(Saved entries)

▽

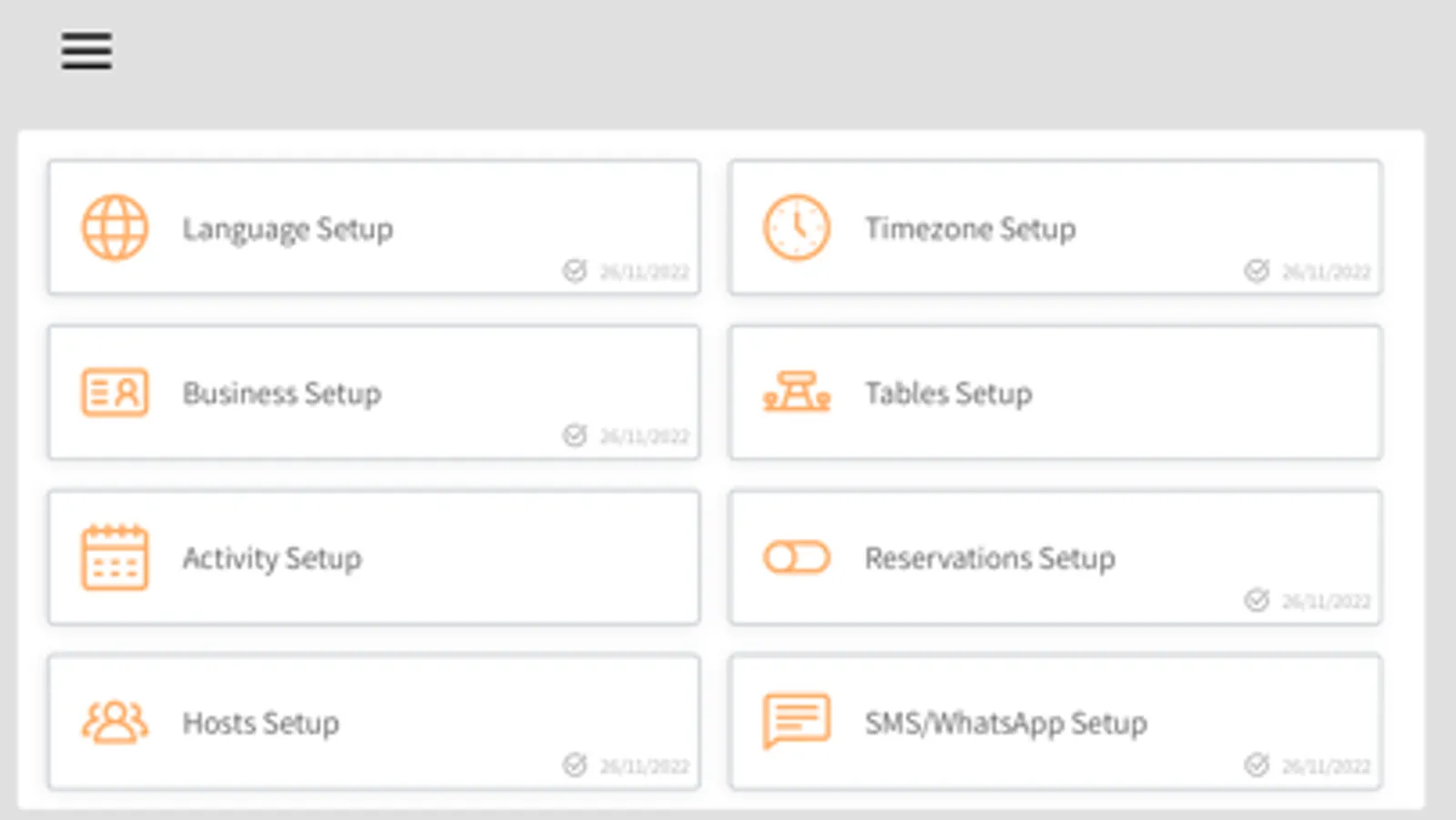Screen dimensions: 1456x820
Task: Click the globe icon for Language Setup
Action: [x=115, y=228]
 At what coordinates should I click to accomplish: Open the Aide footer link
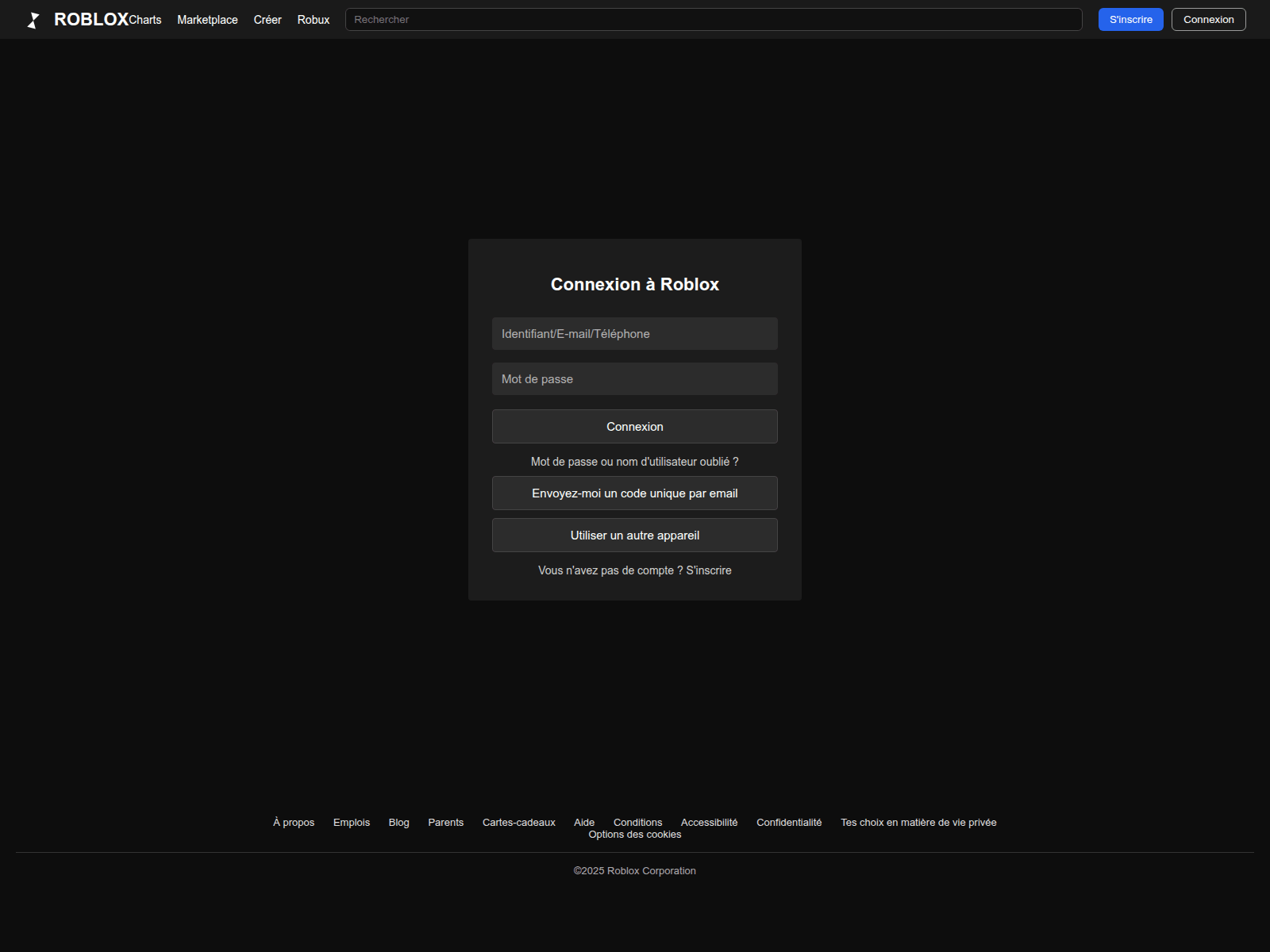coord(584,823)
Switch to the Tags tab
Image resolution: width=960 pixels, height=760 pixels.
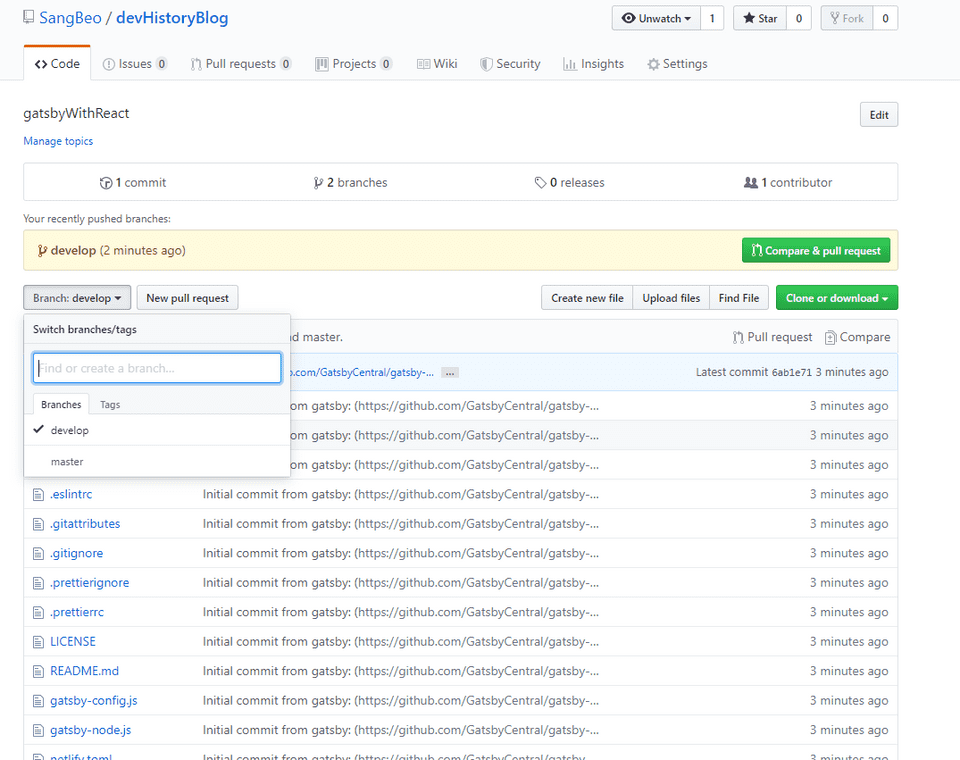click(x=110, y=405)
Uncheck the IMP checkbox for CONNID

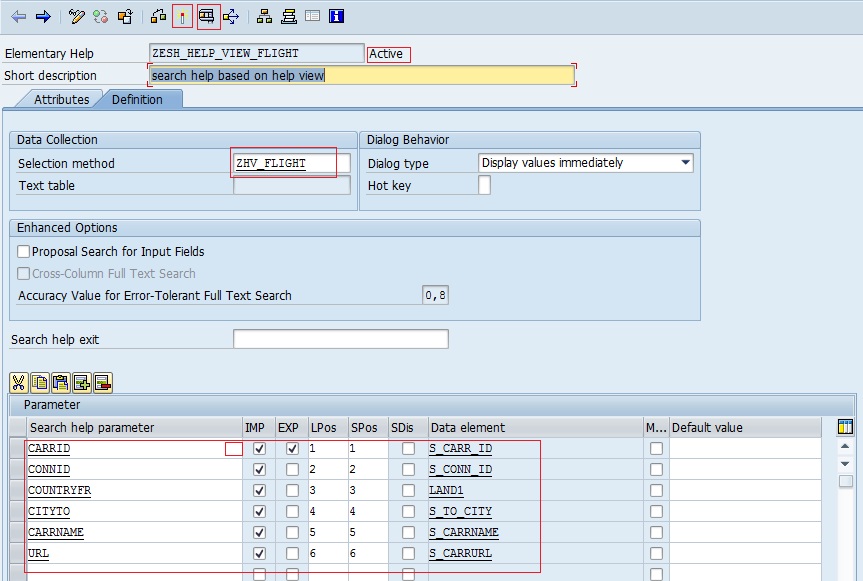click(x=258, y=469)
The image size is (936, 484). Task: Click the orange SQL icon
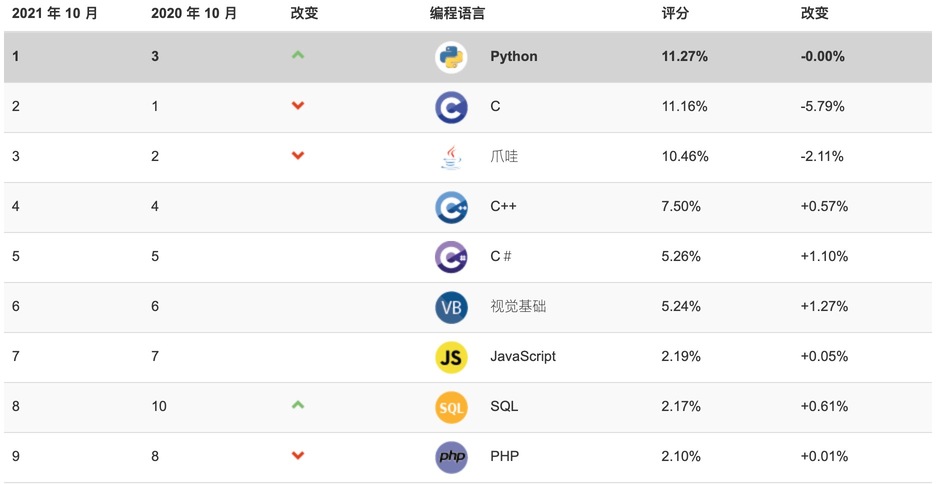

△

• **What is required**: Output the line that contains "At what coordinates" and every subsequent line through the end of the entries, exactly as given, without pictures.

• **The completed task**:
 At what coordinates should I click to accomplish: Open the Aide footer link
coord(584,823)
Switch to the Tags tab
Image resolution: width=960 pixels, height=760 pixels.
click(x=110, y=405)
Uncheck the IMP checkbox for CONNID

click(x=258, y=469)
The image size is (936, 484). Task: Click the orange SQL icon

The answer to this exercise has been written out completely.